==== MATERIALS PROVIDED ====

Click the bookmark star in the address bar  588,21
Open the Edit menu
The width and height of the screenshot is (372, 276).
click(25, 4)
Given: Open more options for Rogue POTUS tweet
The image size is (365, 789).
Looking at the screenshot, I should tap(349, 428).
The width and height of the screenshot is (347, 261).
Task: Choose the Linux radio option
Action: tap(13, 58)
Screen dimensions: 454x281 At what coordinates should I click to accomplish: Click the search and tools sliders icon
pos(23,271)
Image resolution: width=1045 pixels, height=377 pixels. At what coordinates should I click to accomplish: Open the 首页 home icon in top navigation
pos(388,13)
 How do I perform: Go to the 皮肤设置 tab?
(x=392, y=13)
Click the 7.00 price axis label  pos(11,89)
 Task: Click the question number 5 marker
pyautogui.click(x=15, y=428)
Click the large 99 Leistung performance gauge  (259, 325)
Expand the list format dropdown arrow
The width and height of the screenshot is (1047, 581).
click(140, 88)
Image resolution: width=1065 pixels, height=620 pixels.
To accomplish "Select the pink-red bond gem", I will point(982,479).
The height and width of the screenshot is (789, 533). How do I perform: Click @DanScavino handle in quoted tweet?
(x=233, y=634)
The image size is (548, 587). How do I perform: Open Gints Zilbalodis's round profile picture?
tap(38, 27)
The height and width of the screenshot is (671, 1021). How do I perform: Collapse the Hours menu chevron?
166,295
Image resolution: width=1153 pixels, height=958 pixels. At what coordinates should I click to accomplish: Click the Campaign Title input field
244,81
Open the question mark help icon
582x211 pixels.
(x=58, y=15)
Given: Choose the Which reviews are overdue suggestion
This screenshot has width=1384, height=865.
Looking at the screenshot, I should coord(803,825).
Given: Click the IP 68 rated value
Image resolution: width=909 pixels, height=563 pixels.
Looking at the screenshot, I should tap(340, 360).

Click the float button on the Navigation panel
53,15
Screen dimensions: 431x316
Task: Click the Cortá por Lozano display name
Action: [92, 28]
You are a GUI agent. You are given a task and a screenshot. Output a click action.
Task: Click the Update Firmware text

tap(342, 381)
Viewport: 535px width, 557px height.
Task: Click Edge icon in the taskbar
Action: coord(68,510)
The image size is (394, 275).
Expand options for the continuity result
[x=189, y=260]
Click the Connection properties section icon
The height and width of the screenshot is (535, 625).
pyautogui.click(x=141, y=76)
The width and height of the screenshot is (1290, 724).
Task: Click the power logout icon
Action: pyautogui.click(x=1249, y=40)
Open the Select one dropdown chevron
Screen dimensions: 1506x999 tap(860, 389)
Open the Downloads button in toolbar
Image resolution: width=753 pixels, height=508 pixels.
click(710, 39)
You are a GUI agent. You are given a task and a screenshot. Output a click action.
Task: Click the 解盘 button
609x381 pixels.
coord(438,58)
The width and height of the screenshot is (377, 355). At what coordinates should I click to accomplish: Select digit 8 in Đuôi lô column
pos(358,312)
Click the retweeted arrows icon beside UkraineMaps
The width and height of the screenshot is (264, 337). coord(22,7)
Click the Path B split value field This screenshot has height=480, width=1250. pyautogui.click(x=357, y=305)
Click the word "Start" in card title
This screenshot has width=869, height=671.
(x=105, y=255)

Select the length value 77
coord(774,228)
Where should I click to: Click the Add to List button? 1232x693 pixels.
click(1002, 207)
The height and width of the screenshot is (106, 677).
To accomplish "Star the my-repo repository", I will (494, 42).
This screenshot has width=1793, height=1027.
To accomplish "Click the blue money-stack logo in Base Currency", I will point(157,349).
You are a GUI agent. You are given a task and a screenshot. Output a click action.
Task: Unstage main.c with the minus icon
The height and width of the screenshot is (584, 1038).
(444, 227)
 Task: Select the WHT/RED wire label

====

### TASK DIRECTIONS
Working through the records, copy each line in which the word "label" appears.

### OUTPUT
Click the 7.00 price axis label  pos(11,89)
 Task: Select the WHT/RED wire label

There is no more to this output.